**Text to read:**
━━━━━━━━━━━━━━━━━━━━━━━━━━━━━━

1. Perform "Accelerator Pedal Released Position Learning"
a) Make sure accelerator pedal is fully released.
b) Turn ignition ON and wait at least 2 seconds.
c) Turn ignition OFF and wait at least 10 seconds.
d) Turn ignition ON and wait at least 2 seconds.
e) Turn ignition OFF and wait at least 10 seconds.

2. Perform "Throttle Valve Closed Position Learning"
a) Make sure accelerator pedal is fully released.
b) Turn ignition ON.
c) Turn ignition OFF wait at least 10 seconds.
Make sure that throttle valve moves during above 10 seconds by confirming
the operation sound.

3. Start engine and warm it up to normal operating temperature.

4. Check that all items listed under the topic "PREPARATION" (previously mentioned) are in 
good order.

5. Turn ignition OFF and wait at least 10 seconds.

6. Confirm that accelerator pedal is fully released, turn ignition switch ON and wait 3 
seconds.

7. Repeat the following procedure quickly five times within 5 seconds.
a) Fully depress the accelerator pedal.
b) Fully release the accelerator pedal.

8. Wait 7 seconds, fully depress the accelerator pedal and hold for approx. 20 seconds untill 
MIL (Malfunction Indicator Lamp, a.k.a. SES light) stops blinking and is turned ON.

9. Fully release the accelerator pedal within 3 seconds after MIL (SES) turned ON.

10. Start engine and let it idle.

11. Wait 20 seconds.


----------



## shaun11423 (Jun 20, 2009)

━━━━━━━━━━━━━━━━━━━━━━━━━━━━━━

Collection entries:

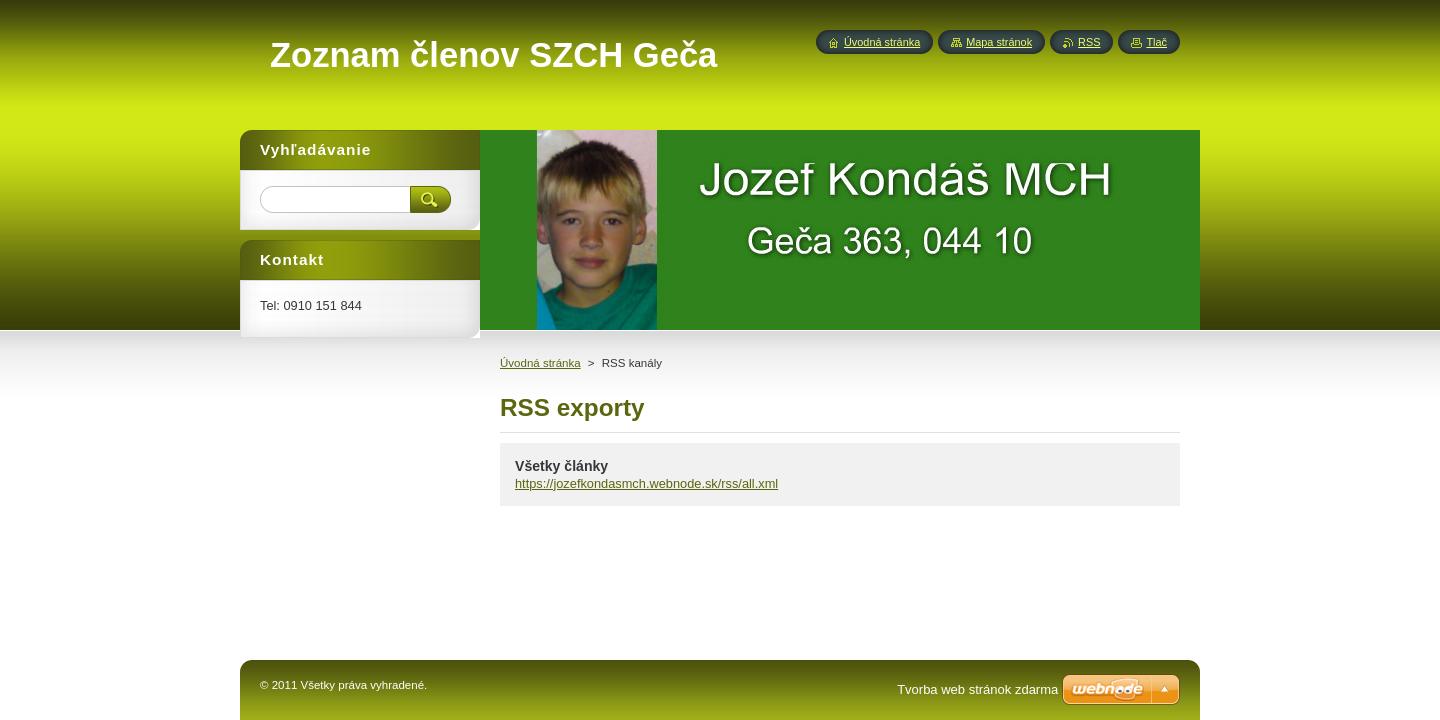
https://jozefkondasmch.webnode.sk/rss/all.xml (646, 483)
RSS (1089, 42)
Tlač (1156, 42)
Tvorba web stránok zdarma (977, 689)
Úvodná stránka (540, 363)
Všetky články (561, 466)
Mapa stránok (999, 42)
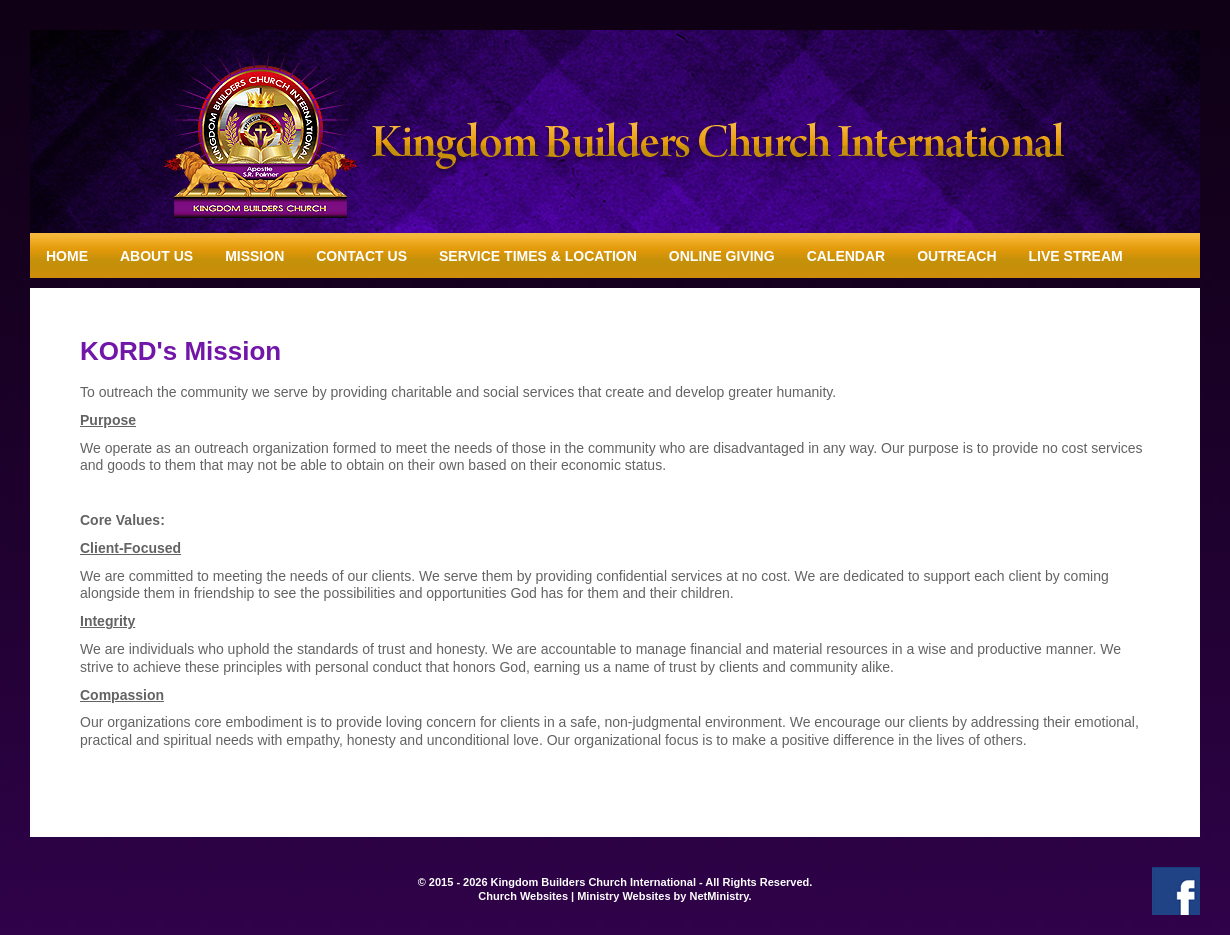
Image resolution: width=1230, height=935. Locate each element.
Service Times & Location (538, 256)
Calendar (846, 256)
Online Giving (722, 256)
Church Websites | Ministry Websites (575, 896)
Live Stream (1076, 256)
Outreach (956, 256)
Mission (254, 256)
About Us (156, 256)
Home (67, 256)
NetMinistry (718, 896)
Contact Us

━━━━━━━━━━━━━━━━━━━━━━━━━━━━━━

**What you have to do:** Write out everything in the relearn procedure from "5. Turn ignition" down to "is turned ON.", keeping every word unchanged. The entries in the collection are separate material, apart from the relearn procedure.

**Completed task:**
5. Turn ignition OFF and wait at least 10 seconds.

6. Confirm that accelerator pedal is fully released, turn ignition switch ON and wait 3 
seconds.

7. Repeat the following procedure quickly five times within 5 seconds.
a) Fully depress the accelerator pedal.
b) Fully release the accelerator pedal.

8. Wait 7 seconds, fully depress the accelerator pedal and hold for approx. 20 seconds untill 
MIL (Malfunction Indicator Lamp, a.k.a. SES light) stops blinking and is turned ON.